About this exercise: For the records below, print every one exactly, with nothing dropped.
____ Information
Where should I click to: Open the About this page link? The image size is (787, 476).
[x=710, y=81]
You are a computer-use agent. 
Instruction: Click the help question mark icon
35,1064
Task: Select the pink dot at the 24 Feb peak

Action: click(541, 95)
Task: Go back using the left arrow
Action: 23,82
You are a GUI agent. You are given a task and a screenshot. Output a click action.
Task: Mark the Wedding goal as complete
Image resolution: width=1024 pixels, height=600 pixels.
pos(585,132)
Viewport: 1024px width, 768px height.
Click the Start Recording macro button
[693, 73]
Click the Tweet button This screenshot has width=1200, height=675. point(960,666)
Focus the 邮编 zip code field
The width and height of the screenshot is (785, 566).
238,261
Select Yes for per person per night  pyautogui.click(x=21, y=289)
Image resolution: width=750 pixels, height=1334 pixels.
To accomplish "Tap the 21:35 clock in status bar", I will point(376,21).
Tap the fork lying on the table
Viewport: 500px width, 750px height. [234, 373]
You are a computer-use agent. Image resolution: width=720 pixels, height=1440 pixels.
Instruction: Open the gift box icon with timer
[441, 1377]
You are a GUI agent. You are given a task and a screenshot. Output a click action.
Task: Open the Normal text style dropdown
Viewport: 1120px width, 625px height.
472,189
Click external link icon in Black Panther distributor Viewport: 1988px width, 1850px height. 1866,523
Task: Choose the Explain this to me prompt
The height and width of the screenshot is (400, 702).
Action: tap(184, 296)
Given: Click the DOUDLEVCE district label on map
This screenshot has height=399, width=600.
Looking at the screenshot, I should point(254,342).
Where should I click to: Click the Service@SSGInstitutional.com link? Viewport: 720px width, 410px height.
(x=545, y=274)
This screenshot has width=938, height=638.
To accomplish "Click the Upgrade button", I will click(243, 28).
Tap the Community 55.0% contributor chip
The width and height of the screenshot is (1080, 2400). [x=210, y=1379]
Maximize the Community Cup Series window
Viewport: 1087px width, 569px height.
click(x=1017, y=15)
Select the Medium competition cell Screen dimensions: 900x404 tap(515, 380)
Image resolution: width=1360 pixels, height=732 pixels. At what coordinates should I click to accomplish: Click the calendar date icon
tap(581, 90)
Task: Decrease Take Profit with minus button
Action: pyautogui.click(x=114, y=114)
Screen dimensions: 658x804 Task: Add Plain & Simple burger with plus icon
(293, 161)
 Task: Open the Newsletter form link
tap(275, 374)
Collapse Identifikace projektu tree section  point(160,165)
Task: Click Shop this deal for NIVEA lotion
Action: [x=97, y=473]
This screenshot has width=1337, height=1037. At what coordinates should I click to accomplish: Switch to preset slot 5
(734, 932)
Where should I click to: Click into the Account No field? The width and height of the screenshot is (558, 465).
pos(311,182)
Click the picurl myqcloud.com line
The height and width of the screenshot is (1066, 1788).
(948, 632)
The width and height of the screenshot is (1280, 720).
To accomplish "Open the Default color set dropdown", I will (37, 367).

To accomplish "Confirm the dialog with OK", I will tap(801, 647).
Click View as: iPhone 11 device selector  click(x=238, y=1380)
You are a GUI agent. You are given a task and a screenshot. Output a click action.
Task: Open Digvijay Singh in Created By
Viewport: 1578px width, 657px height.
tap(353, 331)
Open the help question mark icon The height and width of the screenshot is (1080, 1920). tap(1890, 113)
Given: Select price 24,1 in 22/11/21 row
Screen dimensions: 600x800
________
Expected answer:
Where should I click to: Open the About this page link? The image size is (787, 476).
[x=710, y=81]
You are a computer-use agent. 
Instruction: Click the help question mark icon
35,1064
Task: Select the pink dot at the 24 Feb peak

Action: click(541, 95)
Task: Go back using the left arrow
Action: 23,82
You are a GUI agent. You are given a task and a screenshot. Output a click action.
Task: Mark the Wedding goal as complete
Image resolution: width=1024 pixels, height=600 pixels.
pos(585,132)
Viewport: 1024px width, 768px height.
Click the Start Recording macro button
[693, 73]
Click the Tweet button This screenshot has width=1200, height=675. point(960,666)
Focus the 邮编 zip code field
The width and height of the screenshot is (785, 566).
238,261
Select Yes for per person per night  pyautogui.click(x=21, y=289)
Image resolution: width=750 pixels, height=1334 pixels.
To accomplish "Tap the 21:35 clock in status bar", I will point(376,21).
Tap the fork lying on the table
Viewport: 500px width, 750px height. [234, 373]
You are a computer-use agent. Image resolution: width=720 pixels, height=1440 pixels.
Instruction: Open the gift box icon with timer
[441, 1377]
You are a GUI agent. You are given a task and a screenshot. Output a click action.
Task: Open the Normal text style dropdown
Viewport: 1120px width, 625px height.
472,189
Click external link icon in Black Panther distributor Viewport: 1988px width, 1850px height. 1866,523
Task: Choose the Explain this to me prompt
The height and width of the screenshot is (400, 702).
Action: tap(184, 296)
Given: Click the DOUDLEVCE district label on map
This screenshot has height=399, width=600.
Looking at the screenshot, I should point(254,342).
Where should I click to: Click the Service@SSGInstitutional.com link? Viewport: 720px width, 410px height.
(x=545, y=274)
This screenshot has width=938, height=638.
To accomplish "Click the Upgrade button", I will click(243, 28).
Tap the Community 55.0% contributor chip
The width and height of the screenshot is (1080, 2400). [x=210, y=1379]
Maximize the Community Cup Series window
Viewport: 1087px width, 569px height.
click(x=1017, y=15)
Select the Medium competition cell Screen dimensions: 900x404 tap(515, 380)
Image resolution: width=1360 pixels, height=732 pixels. At what coordinates should I click to accomplish: Click the calendar date icon
tap(581, 90)
Task: Decrease Take Profit with minus button
Action: pyautogui.click(x=114, y=114)
Screen dimensions: 658x804 Task: Add Plain & Simple burger with plus icon
(293, 161)
 Task: Open the Newsletter form link
tap(275, 374)
Collapse Identifikace projektu tree section  point(160,165)
Task: Click Shop this deal for NIVEA lotion
Action: [x=97, y=473]
This screenshot has width=1337, height=1037. At what coordinates should I click to accomplish: Switch to preset slot 5
(734, 932)
Where should I click to: Click into the Account No field? The width and height of the screenshot is (558, 465).
pos(311,182)
Click the picurl myqcloud.com line
The height and width of the screenshot is (1066, 1788).
(948, 632)
The width and height of the screenshot is (1280, 720).
To accomplish "Open the Default color set dropdown", I will (37, 367).

To accomplish "Confirm the dialog with OK", I will tap(801, 647).
Click View as: iPhone 11 device selector  click(x=238, y=1380)
You are a GUI agent. You are given a task and a screenshot. Output a click action.
Task: Open Digvijay Singh in Created By
Viewport: 1578px width, 657px height.
tap(353, 331)
Open the help question mark icon The height and width of the screenshot is (1080, 1920). tap(1890, 113)
Given: Select price 24,1 in 22/11/21 row
Screen dimensions: 600x800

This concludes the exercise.